[Data records]
========

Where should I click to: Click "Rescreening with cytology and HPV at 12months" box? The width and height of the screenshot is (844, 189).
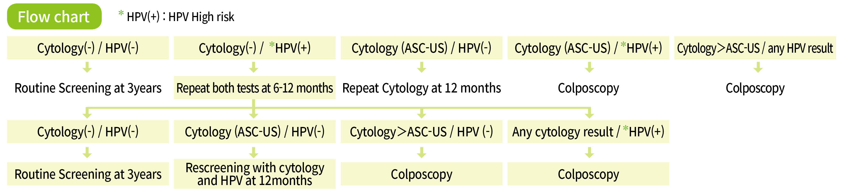pos(255,174)
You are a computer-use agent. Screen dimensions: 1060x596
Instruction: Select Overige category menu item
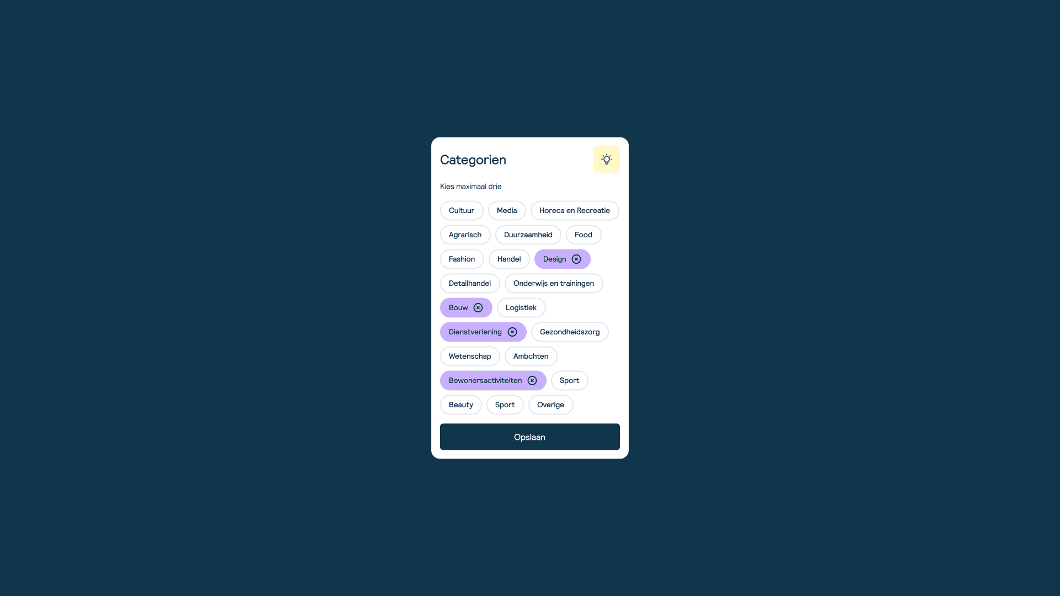(x=550, y=405)
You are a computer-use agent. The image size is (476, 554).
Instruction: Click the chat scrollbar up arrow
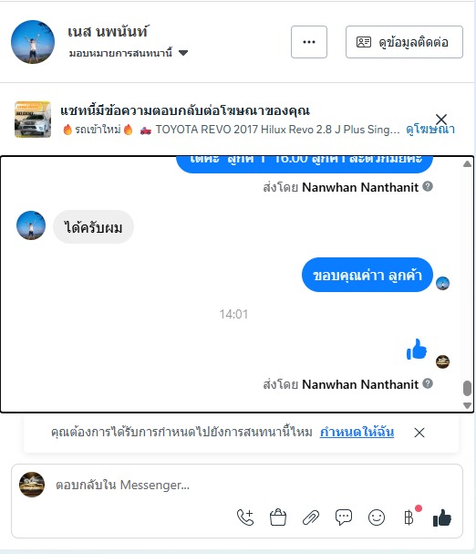tap(467, 163)
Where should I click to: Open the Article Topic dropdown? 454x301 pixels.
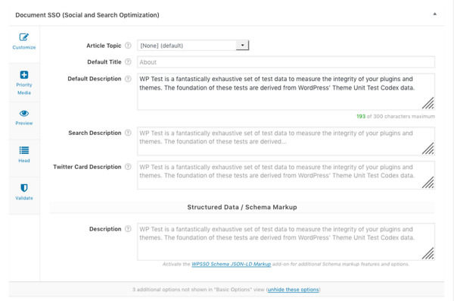point(193,45)
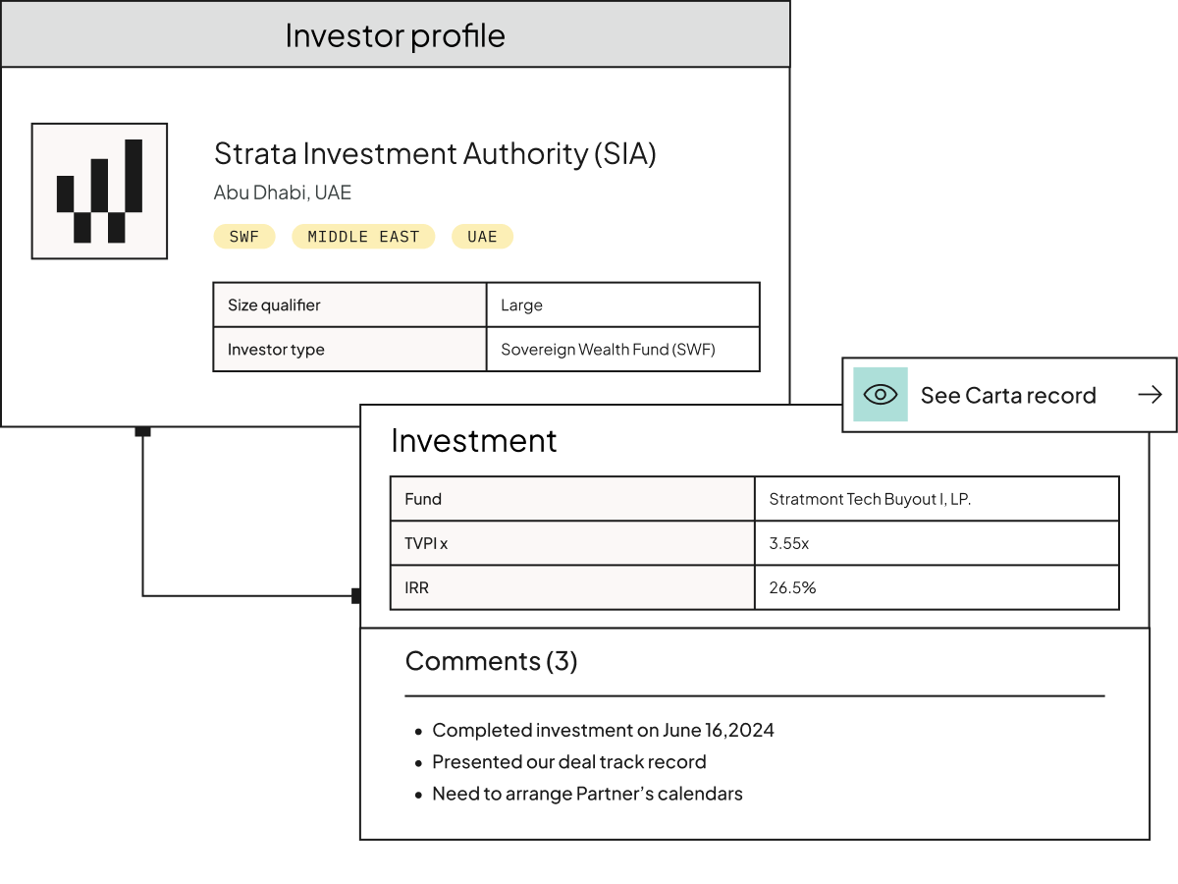Viewport: 1178px width, 884px height.
Task: Click the eye icon on Carta record
Action: pos(881,395)
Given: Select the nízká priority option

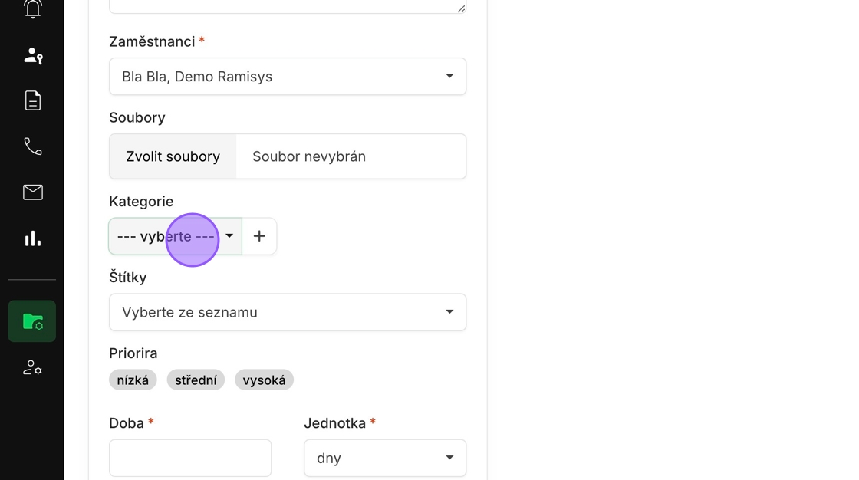Looking at the screenshot, I should coord(133,380).
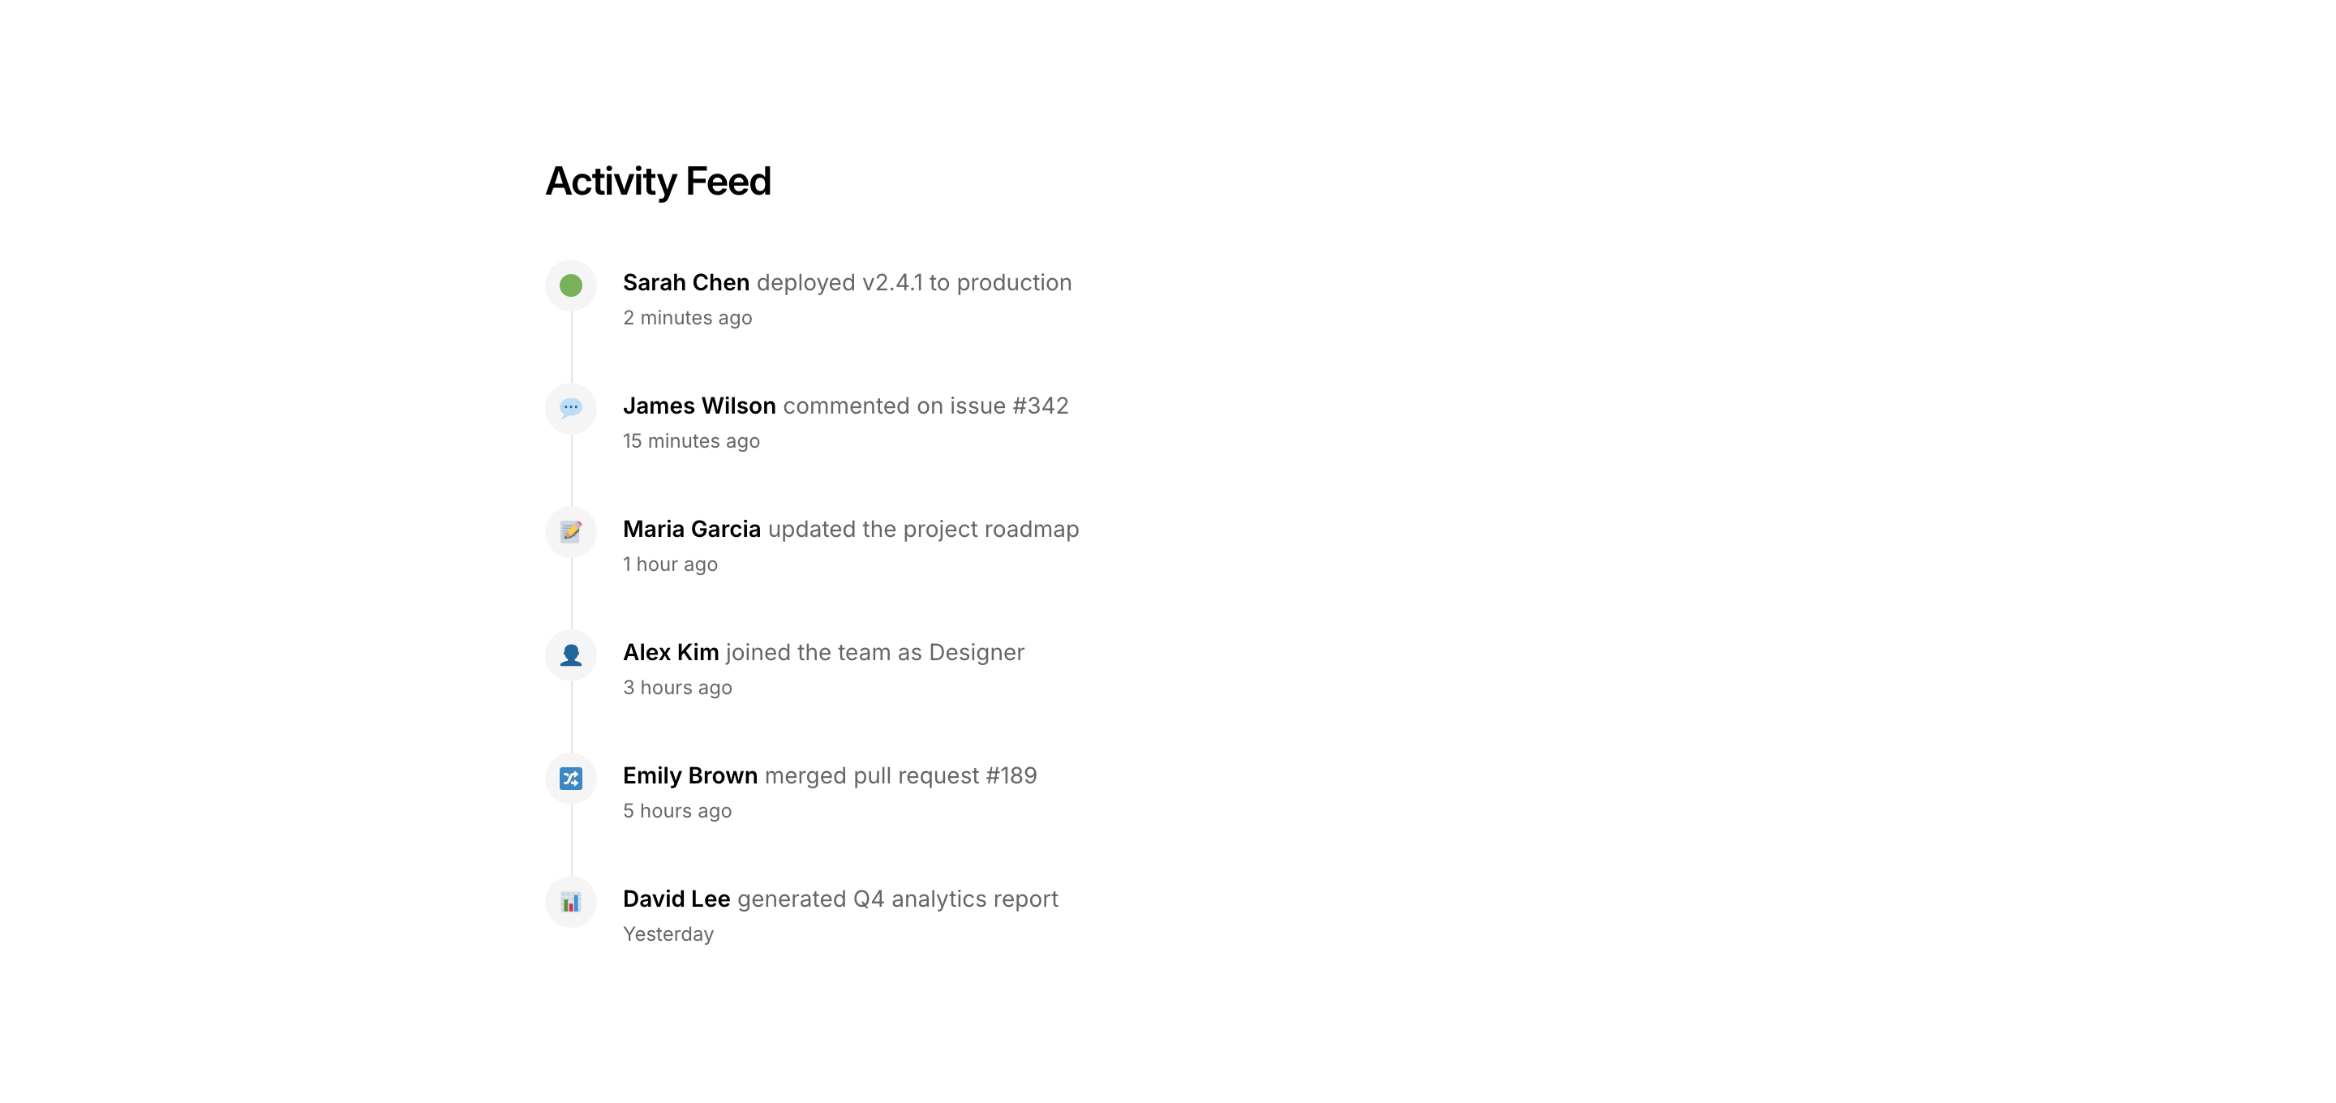
Task: Click the user silhouette joined icon
Action: click(x=570, y=655)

========

● WHAT YOU WILL DO: Write out again, exactly, each line from the one with "You are a computer-use agent. Screen" to the end of the entries. No pictures go in.

● ANSWER BOX:
You are a computer-use agent. Screen dimensions: 1060x596
Instruction: Select Overige category menu item
(x=550, y=405)
You are a computer-use agent. The image size is (476, 554).
Instruction: Click the chat scrollbar up arrow
tap(467, 163)
Where should I click to: Open the Article Topic dropdown? 454x301 pixels.
point(193,45)
Viewport: 1178px width, 884px height.
Task: Click the eye icon on Carta record
Action: pos(881,395)
Given: Select the nízká priority option

Looking at the screenshot, I should coord(133,380).
Task: Click the user silhouette joined icon
Action: click(x=570, y=655)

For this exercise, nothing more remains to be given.